Source extract:
====

PRESSURE MEDIUM BRAKE SYSTEM FOR A MOTOR VEHICLE AS WELL AS A MOTOR VEHICLE

Abstract

A pressure medium brake system for a motor vehicle such as a racing vehicle having at least one axle with two wheels and respectively assigned wheel brake cylinders includes devices for determining a cornering of the motor vehicle. A respective wheel brake cylinder of the axle can be controlled as a function of the curve.

Description

BACKGROUND AND SUMMARY OF THE INVENTION

This application claims the priority of German Patent Application No. 10 2007 010 199.8-21, filed Mar. 2, 2007, the disclosure of which is expressly incorporated by reference herein.

The present invention relates to a pressure medium brake system for a motor vehicle having one or more axles with two wheels and respective wheel brake cylinders assigned to the wheels as well as to a corresponding vehicle. In the following, a motor vehicle is a road vehicle which has, for example, a combustion, hybrid or electric drive, and the wheels may also be constructed as dual wheels.

The braking force that can be transferred from a wheel of a motor vehicle to the road depends mainly on the normal force experienced by this wheel. During cornering, the wheel of an axle that is on the inside during the cornering is relieved. As a result, the braking force of the axle is limited by this wheel because otherwise this wheel could lock and, for example, a braking flattening could occur. For improving the braking effect, technical systems are known which, by way of sensors assigned to the individual wheels, measure the respective slip at the wheel and ensure an improved braking effect by way of a corresponding control. For this purpose, corresponding sensors for each wheel and a high-expenditure electronic control are required. In this case, such antilock braking systems, however, mainly cause no shortening of the braking distance but principally have the effect that the motor vehicle remains steerable during the braking operation and does not swerve.

From DE 1 196 522, a braking force proportioning device is known for proportioning the braking force between the two axles of a motor vehicle as a function of its load. A balance beam system is used for this purpose in order to carry out a load-dependent adjustment by way of a hydraulic cylinder.

====

Data entries:
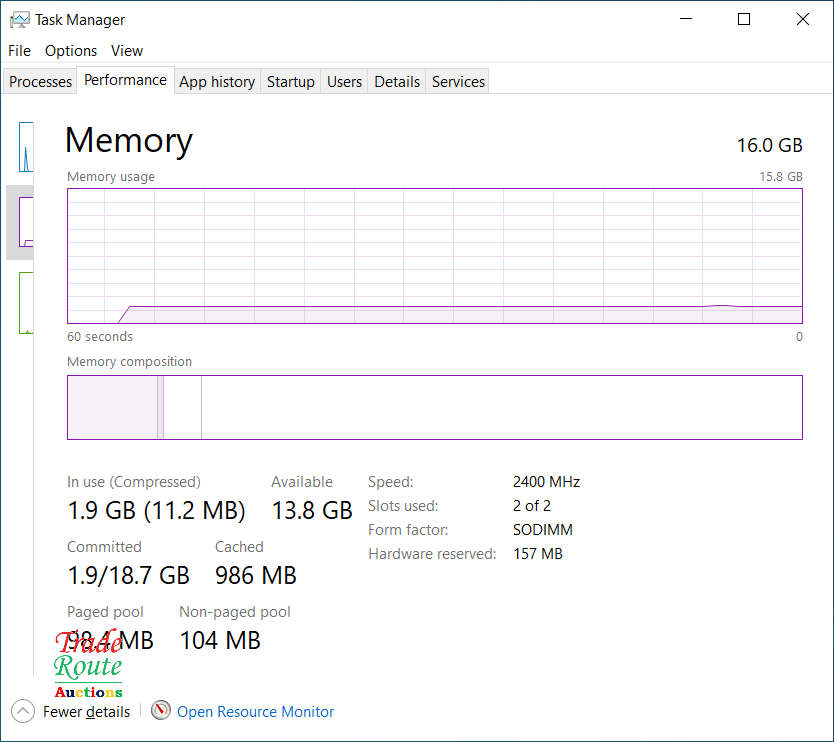834x742 pixels.
Task: Select the CPU graph thumbnail in sidebar
Action: coord(26,147)
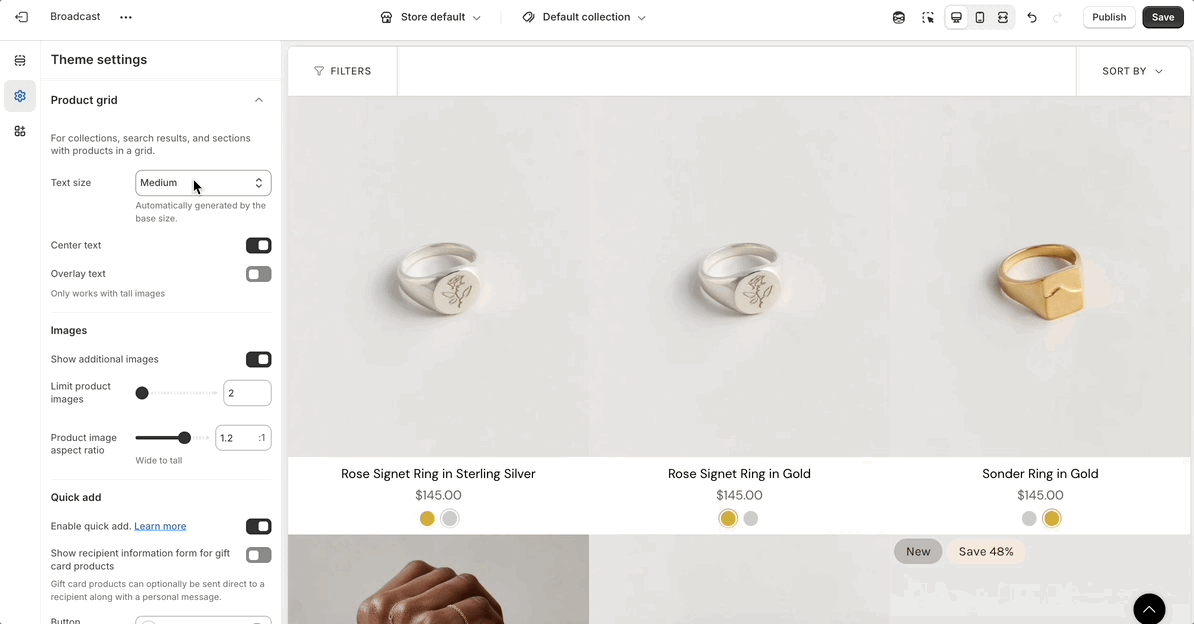Enable the inspector selection tool
1194x624 pixels.
click(x=928, y=17)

====

Given problem A:
Answer these questions from the brake patent extract:
(i) Which German patent application does this application claim priority from, and when was it filed?
(ii) During cornering, which wheel of an axle is relieved?
(iii) What does DE 1 196 522 use to carry out its load-dependent adjustment?
Given problem B:
For each statement, say whether it agrees with the brake patent extract. Support each yes or no with a quotation from the text.
(i) Antilock braking systems mainly shorten the braking distance.
(ii) The wheels of the motor vehicle may be dual wheels.
(iii) The device from DE 1 196 522 proportions braking force between the axles as a function of vehicle speed.
The lines come from a separate source and have no connection to the brake patent extract.

Exercise response A:
(i) German Patent Application No. 10 2007 010 199.8-21, filed Mar. 2, 2007.
(ii) The wheel that is on the inside during the cornering.
(iii) A balance beam system, with the adjustment made by way of a hydraulic cylinder.

Exercise response B:
(i) No: "mainly cause no shortening of the braking distance"
(ii) Yes: "the wheels may also be constructed as dual wheels"
(iii) No: "as a function of its load"